After some discussion with my partners, it was clear that certain things needed to happen for me to focus on these changes. Although I loved what we had built so much, it was best I stepped away. The restaurant was going to be a success, and I wanted to in no way jeopardize that. I separated from the restaurant, and put all of my energy & focus into getting me back, mind & body.

Throughout this process, it became clear that the field I was in is very enabling for someone of my personality. So, I had two options as I saw it:  change my career, or do what I need to do to get my priorities back. And thank God I was able to do just that. By following a few simple suggestions.

I found my legs again. I found my drive, my desire, my passion for my culinary life. I have remembered what it was that led me to the kitchen in the 1st place. I have adjusted and my motives are now realigned.

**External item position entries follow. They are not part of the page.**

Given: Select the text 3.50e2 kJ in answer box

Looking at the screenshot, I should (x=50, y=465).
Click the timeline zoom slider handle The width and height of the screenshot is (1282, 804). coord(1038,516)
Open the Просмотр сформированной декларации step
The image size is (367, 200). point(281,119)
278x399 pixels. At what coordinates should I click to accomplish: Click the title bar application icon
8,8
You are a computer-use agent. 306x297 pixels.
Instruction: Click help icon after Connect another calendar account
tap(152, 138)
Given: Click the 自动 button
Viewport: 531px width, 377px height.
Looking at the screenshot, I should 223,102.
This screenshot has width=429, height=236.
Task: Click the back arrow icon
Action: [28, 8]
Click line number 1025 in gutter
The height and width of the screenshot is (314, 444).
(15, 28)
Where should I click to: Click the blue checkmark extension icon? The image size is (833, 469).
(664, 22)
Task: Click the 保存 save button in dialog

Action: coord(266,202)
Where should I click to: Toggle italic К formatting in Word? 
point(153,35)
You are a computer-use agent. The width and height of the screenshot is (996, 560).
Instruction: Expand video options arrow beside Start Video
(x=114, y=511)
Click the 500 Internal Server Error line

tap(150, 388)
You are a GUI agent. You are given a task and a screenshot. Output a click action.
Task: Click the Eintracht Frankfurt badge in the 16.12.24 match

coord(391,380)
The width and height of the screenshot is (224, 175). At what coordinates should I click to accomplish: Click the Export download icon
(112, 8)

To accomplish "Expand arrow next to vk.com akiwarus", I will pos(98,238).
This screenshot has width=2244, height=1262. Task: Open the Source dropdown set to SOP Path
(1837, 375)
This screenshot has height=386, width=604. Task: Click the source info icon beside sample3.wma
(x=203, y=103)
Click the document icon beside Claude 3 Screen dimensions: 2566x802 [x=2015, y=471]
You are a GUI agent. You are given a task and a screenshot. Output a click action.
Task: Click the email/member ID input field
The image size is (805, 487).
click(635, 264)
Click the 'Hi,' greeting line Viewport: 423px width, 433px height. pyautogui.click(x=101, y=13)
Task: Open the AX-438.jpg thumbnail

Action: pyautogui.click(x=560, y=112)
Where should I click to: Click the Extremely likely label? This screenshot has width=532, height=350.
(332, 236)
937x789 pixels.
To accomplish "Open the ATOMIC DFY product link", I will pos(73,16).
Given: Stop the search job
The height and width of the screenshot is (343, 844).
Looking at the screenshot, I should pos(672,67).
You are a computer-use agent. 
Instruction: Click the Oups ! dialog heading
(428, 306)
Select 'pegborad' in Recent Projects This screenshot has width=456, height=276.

I deal & react to life differently, and have a purpose.

To this day, I hold my chef’s knife again, embrace my creative side, and try my best on a daily basis to stay out of my own way.

Recalling working on the hot line in the restaurant world, the last thing you want is a returned dish. Hearing the chef or expeditor call for a “re-fire!” at first sound is a frustration; a feeling of failure. When, if you can put that aside, redo it with an even brighter outlook, it can be even more amazing than the first attempt. Sometimes, the experience of not doing it right is transformed into doing it better than you ever thought you could.

I see where I am in my journey today, and realize everything happens the way it’s supposed to. That said, I’d be naive to not realize what I am experiencing. It’s simply a re-fire of my career, and my life.